PRA's US Clinical Pharmacology Center will add analytical lab testing to its Phase I - IV clinical trial services in the US as a result of an agreement with Frontage Laboratories.
PRA's 80-bed Lenexa clinical facility near Kansas City, Missouri, runs Phase I and Phase IIa studies with a focus on human studies and other complex PK studies.
The agreement with Frontage means PRA can now align clinical and laboratory processes, saving time by avoiding unnecessary clinical trial delays.
PRA already operates a comparable service in Europe.
PRA conducts clinical trials across a spectrum of therapeutic areas but specialises in central nervous system, allergy/respiratory, cardiovascular disorders, infectious diseases and oncology.
Frontage Laboratories complies with cGMP/GLP regulations and under the new collaboration will offer specialised bioanalytical services through PRA.
The collaboration will also offer pharmacokinetic and biostatistical consultancy and data support (including data management, biostatistical and PK/PD analysis and ICH-compliant report writing).
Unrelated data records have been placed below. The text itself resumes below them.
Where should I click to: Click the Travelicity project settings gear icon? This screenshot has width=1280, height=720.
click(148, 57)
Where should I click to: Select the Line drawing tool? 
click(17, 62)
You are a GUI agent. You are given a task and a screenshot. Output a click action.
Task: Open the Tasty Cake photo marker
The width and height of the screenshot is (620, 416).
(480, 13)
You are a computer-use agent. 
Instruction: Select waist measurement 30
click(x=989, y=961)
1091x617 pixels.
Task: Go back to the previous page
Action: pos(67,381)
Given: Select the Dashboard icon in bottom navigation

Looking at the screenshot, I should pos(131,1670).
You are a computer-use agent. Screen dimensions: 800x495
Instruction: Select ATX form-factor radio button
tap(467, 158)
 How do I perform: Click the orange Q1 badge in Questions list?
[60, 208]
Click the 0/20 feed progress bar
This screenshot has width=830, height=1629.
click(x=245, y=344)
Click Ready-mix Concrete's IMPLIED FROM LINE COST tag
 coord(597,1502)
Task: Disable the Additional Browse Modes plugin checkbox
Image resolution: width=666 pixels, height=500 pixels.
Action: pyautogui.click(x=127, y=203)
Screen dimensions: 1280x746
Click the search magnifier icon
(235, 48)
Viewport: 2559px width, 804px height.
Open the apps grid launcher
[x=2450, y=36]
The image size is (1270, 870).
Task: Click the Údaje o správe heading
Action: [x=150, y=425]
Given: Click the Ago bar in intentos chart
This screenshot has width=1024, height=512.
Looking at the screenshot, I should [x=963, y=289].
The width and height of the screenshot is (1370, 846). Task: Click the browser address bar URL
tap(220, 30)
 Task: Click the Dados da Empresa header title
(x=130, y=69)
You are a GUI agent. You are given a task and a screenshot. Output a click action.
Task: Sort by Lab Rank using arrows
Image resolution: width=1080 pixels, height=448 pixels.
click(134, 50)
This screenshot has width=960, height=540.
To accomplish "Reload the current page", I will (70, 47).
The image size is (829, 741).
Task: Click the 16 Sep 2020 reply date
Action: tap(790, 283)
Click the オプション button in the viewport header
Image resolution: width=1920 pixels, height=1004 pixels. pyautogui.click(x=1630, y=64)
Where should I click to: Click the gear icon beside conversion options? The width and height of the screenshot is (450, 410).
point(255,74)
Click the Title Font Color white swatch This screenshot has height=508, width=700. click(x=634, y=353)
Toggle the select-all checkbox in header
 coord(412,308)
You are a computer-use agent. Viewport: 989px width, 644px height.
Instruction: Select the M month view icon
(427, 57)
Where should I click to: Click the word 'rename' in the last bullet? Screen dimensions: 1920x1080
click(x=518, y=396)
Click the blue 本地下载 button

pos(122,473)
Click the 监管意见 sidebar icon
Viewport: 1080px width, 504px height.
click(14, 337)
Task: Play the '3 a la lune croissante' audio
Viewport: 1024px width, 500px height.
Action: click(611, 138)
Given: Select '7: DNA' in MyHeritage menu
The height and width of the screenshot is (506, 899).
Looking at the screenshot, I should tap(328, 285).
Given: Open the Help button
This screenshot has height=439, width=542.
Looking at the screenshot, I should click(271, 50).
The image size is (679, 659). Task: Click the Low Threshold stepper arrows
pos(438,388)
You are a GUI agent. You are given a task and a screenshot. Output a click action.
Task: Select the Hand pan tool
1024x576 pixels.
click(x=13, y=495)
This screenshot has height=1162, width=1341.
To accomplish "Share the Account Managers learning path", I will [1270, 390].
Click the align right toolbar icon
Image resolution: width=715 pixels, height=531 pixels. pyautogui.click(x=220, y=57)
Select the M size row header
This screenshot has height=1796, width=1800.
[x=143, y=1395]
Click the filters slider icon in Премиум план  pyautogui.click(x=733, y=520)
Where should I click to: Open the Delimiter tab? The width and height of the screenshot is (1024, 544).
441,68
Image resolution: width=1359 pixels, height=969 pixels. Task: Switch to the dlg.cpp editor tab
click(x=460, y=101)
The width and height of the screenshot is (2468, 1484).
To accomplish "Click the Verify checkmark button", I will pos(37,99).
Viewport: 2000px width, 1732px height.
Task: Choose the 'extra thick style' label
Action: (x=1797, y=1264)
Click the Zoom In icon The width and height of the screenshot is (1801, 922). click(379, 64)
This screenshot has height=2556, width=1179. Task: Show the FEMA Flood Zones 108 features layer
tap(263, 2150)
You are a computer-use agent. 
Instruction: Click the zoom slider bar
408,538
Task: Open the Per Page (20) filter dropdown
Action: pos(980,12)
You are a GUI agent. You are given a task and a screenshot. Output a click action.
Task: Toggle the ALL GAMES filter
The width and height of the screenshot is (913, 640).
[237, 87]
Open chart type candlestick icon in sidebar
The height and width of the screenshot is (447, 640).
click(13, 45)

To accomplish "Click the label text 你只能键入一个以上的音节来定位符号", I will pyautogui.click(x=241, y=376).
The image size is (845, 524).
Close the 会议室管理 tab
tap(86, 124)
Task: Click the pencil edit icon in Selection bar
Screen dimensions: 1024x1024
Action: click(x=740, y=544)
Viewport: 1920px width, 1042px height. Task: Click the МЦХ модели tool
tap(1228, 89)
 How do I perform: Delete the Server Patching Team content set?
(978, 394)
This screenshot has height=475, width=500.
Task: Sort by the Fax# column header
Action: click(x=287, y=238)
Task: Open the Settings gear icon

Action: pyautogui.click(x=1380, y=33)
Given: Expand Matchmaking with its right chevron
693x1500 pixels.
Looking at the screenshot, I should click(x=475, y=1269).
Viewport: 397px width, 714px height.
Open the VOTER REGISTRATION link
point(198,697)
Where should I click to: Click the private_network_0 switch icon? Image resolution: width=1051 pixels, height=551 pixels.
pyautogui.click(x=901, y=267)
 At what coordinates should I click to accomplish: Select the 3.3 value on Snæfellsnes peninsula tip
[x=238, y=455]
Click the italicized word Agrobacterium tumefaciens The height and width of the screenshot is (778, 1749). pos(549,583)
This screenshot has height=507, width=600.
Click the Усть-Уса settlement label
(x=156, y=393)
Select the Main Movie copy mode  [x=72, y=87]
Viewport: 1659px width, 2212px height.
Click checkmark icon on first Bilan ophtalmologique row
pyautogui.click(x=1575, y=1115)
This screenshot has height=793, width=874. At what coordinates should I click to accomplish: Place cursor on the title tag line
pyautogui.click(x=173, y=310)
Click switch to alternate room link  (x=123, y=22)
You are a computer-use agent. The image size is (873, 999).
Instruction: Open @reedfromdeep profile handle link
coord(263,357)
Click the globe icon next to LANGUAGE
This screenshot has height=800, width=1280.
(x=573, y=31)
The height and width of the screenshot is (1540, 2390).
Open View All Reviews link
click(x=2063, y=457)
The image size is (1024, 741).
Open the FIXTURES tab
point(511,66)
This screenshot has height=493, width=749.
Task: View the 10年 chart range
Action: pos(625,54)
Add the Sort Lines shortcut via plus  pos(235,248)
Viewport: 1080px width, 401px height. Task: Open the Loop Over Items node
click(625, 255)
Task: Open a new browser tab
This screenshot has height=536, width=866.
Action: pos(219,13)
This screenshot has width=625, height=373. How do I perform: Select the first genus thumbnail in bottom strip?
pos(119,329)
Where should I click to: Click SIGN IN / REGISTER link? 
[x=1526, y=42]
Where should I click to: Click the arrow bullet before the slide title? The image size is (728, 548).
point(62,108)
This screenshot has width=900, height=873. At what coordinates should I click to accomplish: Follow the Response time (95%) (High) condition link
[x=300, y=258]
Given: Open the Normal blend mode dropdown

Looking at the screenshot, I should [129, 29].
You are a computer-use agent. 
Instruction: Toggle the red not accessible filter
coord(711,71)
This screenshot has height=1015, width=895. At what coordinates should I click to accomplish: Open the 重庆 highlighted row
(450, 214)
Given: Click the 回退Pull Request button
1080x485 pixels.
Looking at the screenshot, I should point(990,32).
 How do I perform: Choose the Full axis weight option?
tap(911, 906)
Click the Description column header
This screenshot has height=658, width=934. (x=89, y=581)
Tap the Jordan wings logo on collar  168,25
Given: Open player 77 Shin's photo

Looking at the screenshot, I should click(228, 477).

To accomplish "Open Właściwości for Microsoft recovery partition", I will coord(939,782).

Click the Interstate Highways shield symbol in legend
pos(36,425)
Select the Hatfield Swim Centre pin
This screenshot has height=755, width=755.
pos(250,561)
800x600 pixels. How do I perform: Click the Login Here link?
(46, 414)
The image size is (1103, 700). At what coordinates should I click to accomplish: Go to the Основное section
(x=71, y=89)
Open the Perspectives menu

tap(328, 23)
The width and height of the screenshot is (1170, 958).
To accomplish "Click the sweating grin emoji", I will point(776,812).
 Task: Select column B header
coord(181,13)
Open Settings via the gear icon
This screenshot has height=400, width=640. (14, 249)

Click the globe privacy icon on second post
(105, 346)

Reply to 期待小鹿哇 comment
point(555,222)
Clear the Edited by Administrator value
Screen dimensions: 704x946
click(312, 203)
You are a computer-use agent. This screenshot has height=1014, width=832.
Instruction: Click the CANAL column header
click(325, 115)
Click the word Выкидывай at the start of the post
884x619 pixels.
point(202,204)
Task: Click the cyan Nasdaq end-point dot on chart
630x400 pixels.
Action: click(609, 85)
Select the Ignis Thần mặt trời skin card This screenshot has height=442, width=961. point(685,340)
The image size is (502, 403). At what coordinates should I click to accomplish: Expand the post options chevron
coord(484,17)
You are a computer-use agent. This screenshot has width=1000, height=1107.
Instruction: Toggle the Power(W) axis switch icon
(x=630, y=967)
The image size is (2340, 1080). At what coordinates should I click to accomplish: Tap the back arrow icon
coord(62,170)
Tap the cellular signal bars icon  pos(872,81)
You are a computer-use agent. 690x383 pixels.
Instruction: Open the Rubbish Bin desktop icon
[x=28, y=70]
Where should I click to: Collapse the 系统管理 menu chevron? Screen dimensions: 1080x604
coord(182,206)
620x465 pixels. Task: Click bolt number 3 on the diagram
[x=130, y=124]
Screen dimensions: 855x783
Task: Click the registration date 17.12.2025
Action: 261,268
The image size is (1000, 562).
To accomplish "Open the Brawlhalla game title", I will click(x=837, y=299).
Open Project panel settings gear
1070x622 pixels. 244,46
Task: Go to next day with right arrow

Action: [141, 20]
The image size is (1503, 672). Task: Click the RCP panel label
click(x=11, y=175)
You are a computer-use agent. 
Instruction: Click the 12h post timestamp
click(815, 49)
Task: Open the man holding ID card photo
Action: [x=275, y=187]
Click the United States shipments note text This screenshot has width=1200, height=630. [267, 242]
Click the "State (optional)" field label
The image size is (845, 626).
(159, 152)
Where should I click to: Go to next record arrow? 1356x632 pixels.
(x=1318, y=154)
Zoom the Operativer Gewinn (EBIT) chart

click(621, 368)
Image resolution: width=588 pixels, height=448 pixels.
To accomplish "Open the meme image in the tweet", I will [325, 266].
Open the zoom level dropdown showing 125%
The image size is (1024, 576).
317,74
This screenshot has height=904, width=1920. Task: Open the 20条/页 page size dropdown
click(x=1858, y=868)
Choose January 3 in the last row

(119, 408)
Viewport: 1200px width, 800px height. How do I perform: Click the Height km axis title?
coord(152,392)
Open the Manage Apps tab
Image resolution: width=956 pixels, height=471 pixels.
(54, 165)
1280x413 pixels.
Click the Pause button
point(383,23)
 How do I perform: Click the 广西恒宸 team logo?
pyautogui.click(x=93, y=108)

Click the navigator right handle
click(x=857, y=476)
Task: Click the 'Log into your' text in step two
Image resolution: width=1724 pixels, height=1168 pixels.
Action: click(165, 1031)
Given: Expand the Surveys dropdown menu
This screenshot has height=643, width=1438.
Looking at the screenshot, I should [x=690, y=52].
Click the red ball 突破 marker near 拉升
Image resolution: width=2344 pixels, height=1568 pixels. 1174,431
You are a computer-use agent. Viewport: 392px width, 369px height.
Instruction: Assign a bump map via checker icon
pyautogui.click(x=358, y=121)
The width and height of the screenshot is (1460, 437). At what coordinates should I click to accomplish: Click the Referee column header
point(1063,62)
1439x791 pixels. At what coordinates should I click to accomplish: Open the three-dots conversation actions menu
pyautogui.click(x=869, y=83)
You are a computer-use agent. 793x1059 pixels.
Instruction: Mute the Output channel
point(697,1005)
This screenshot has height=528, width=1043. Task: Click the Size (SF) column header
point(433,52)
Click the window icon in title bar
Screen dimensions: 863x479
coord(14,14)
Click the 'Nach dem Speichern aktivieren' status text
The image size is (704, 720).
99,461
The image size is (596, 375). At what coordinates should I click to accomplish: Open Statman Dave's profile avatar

Frontage operates a bioanalytical and biomarker research centre in Malvern, near Philadelphia, that houses 17 mass spectrometers.
Dr Wim Tamminga, senior director of PRA's US Clinical Pharmacology Center, said: 'This service allows us to accelerate Phase I studies and to give sponsors the ability to make better decisions earlier in the drug development process.' PRA offers clinical development services including filing of Investigational New Drug (IND) and similar regulatory applications, product registration and post-marketing studies.